## YOUR ASSIGNMENT
Read through the data below and state how many of its lines contain the word "naar", adding nothing.

++++ EXTRACTED DATA ++++

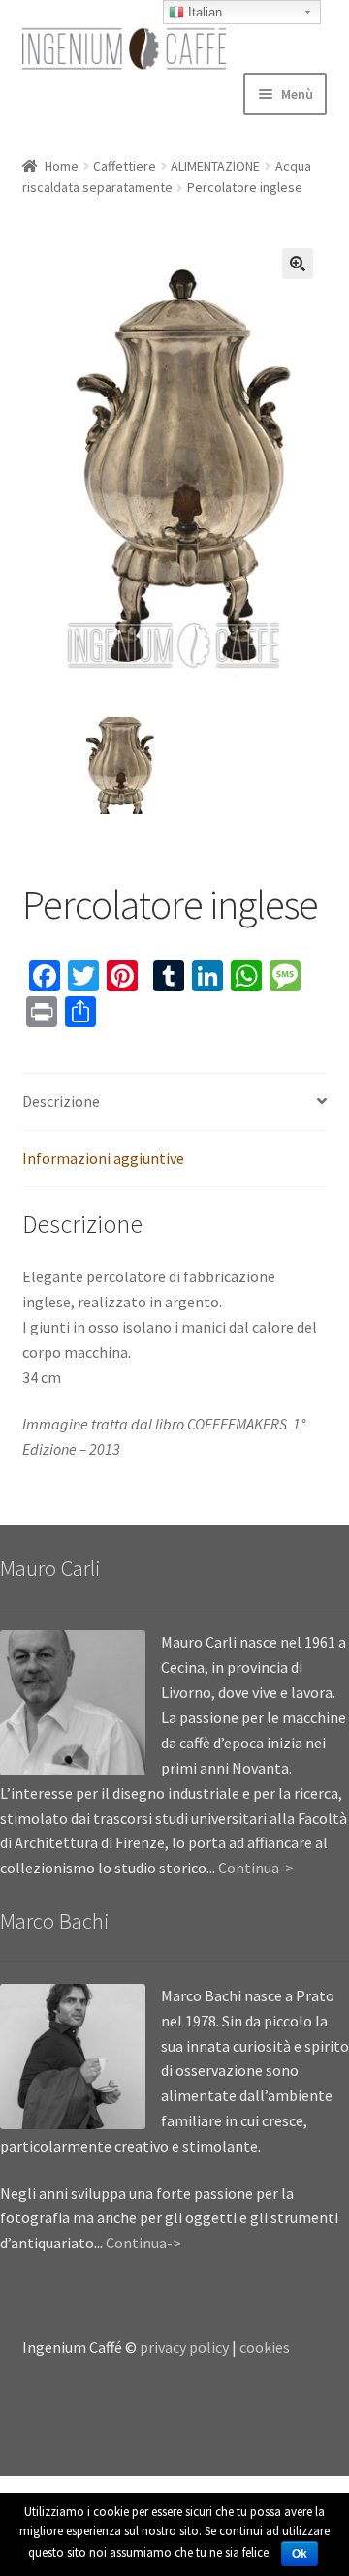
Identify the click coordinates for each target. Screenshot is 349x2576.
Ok (299, 2553)
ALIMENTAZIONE (215, 165)
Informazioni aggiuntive (103, 1158)
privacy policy (184, 2347)
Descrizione (61, 1101)
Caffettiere (124, 165)
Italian (203, 12)
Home (62, 165)
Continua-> (256, 1867)
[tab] (175, 1102)
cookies (264, 2347)
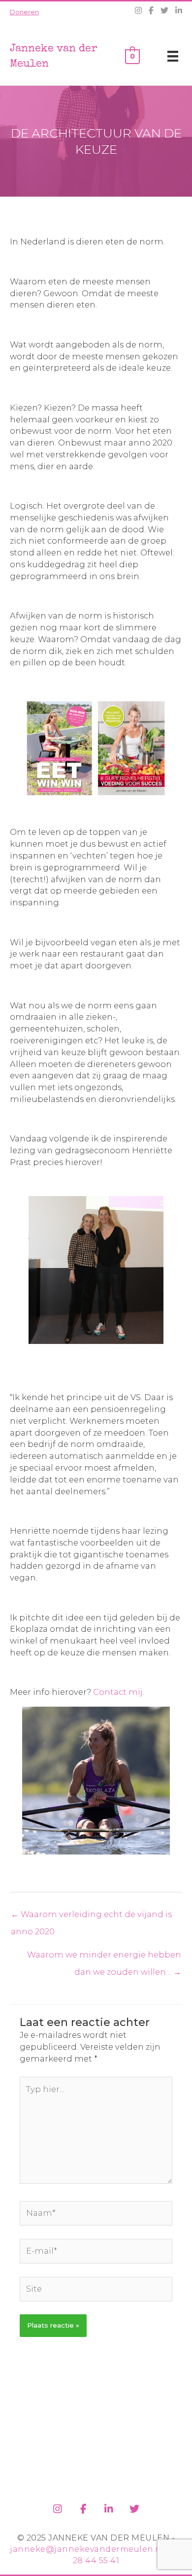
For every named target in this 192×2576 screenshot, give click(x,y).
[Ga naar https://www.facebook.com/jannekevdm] (83, 2507)
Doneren (24, 12)
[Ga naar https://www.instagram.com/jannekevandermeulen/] (57, 2507)
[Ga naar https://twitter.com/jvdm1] (134, 2507)
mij (135, 1692)
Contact (109, 1692)
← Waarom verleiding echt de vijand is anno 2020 (91, 1916)
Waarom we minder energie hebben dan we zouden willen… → (104, 1957)
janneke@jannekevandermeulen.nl (87, 2549)
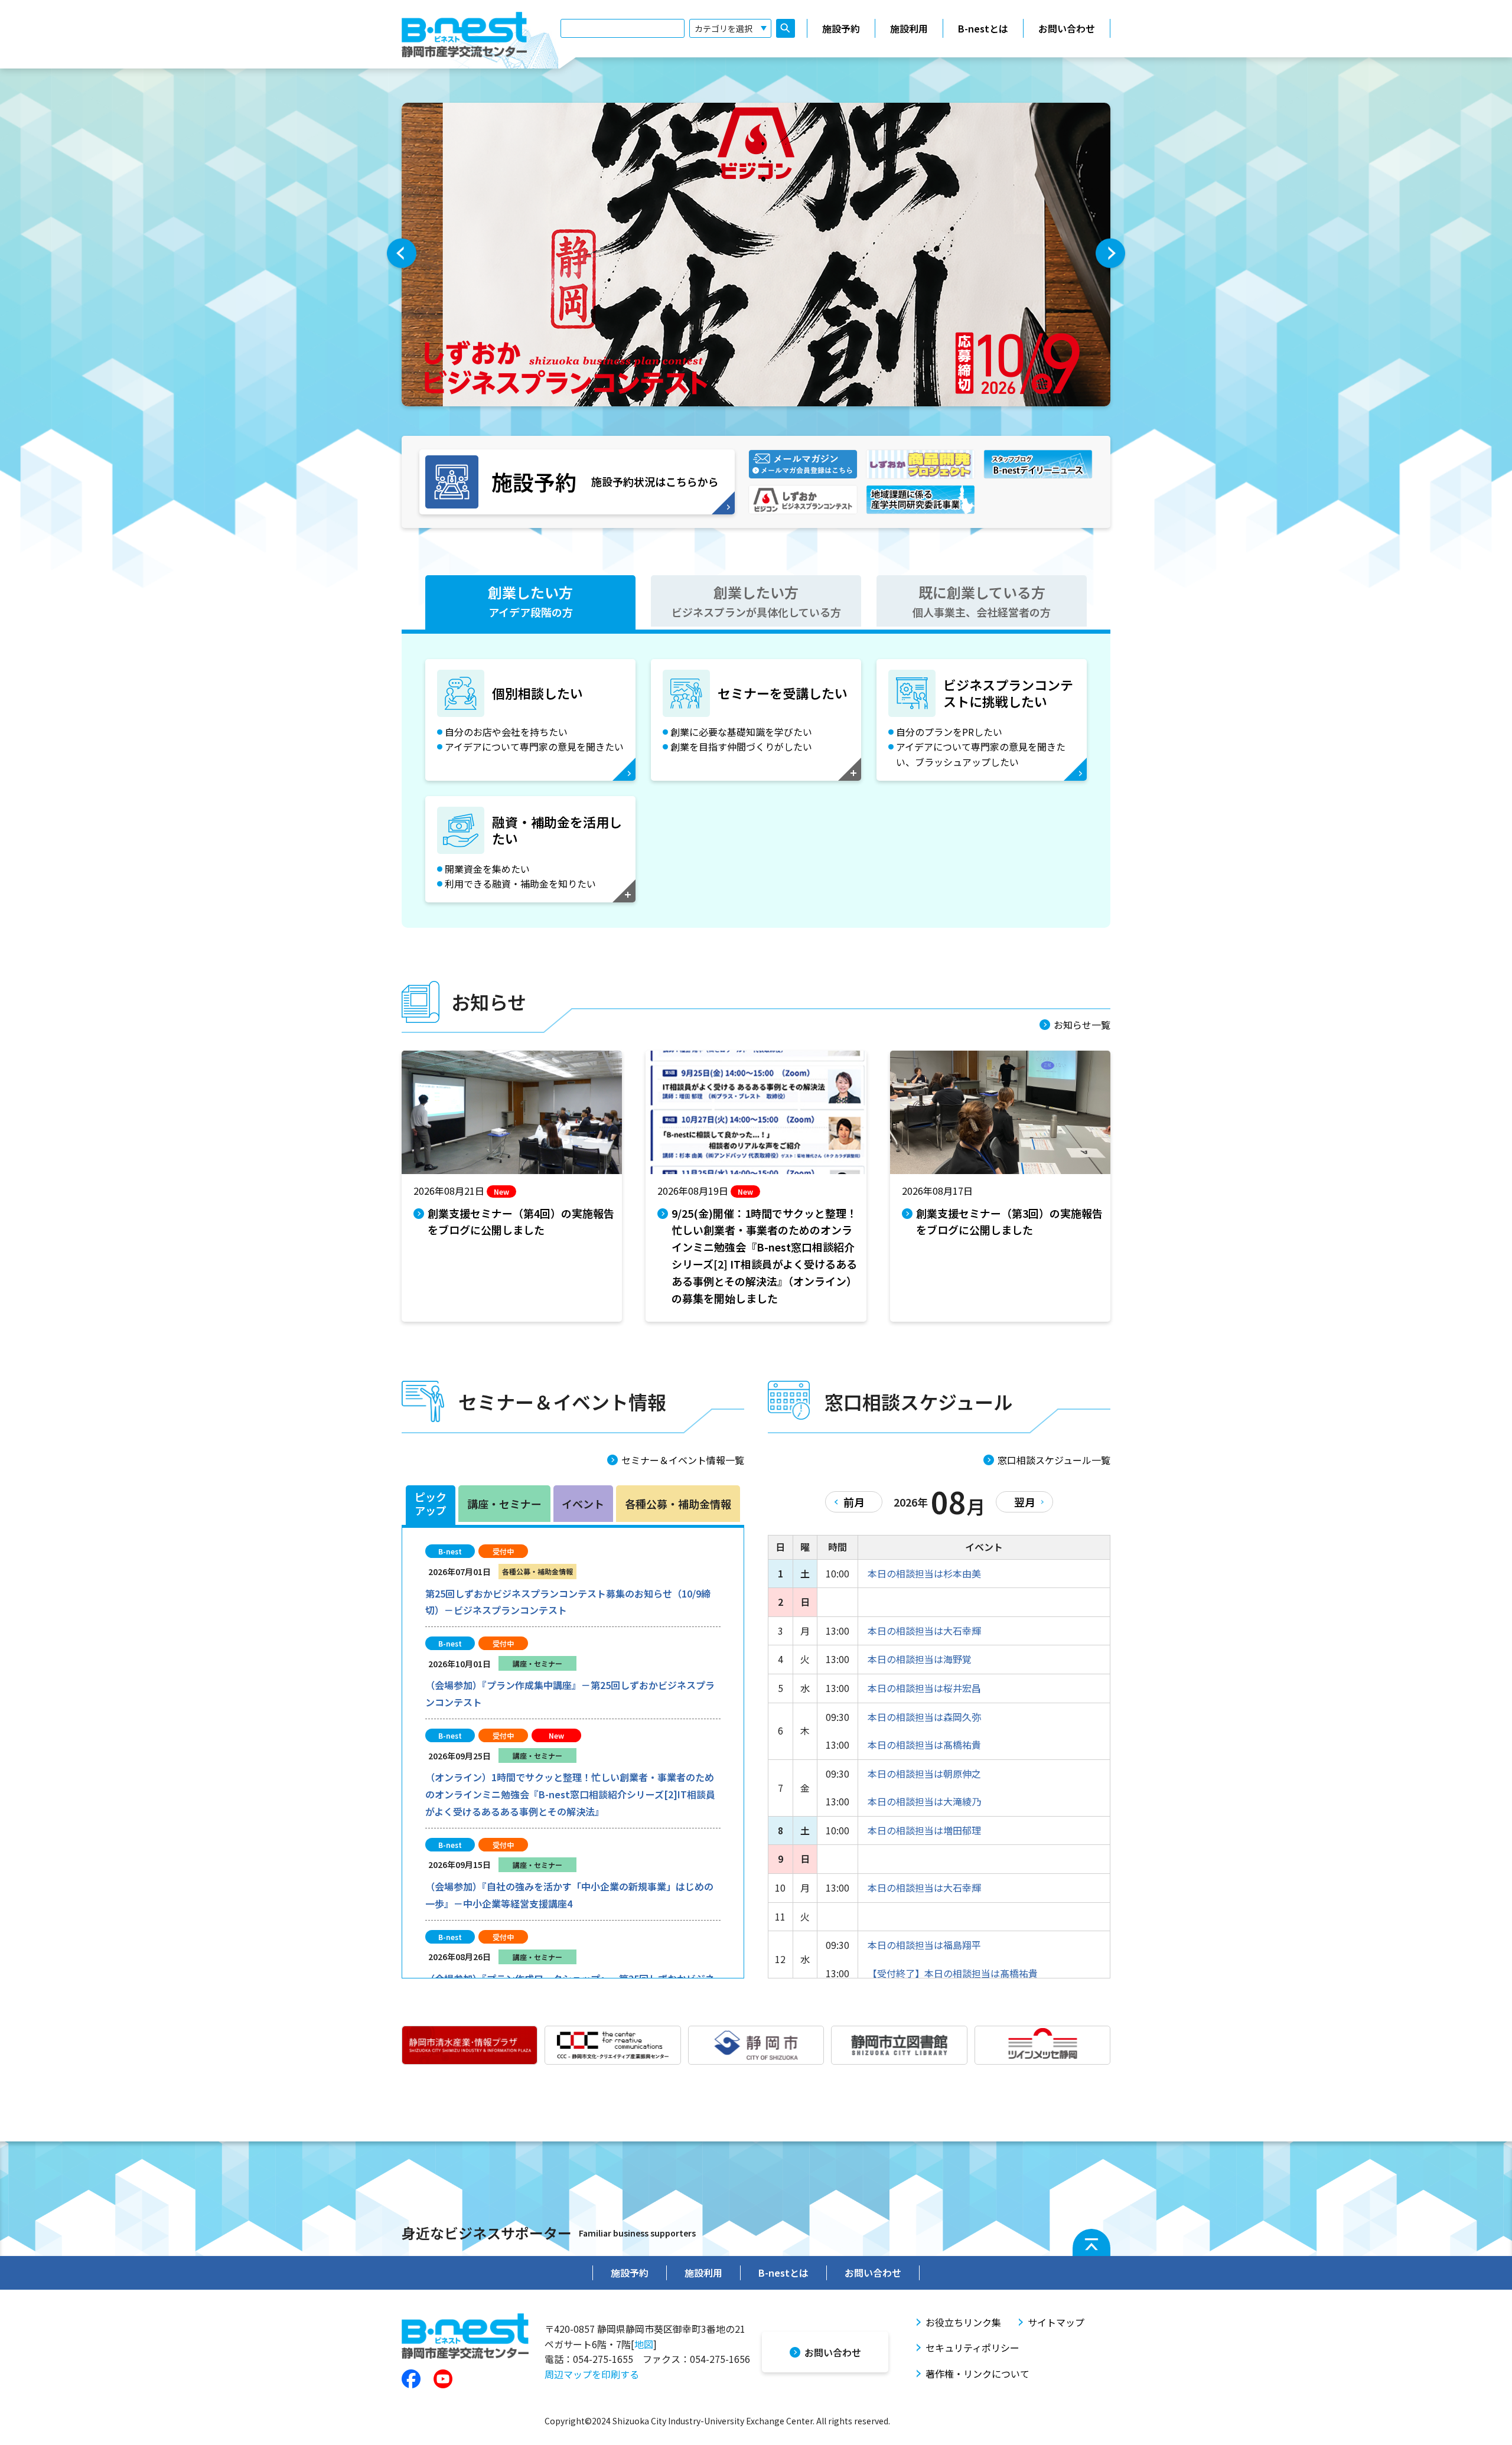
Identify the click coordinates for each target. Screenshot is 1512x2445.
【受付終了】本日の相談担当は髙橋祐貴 (953, 1973)
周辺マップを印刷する (592, 2374)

++++

## OUTPUT FOR THIS TASK
3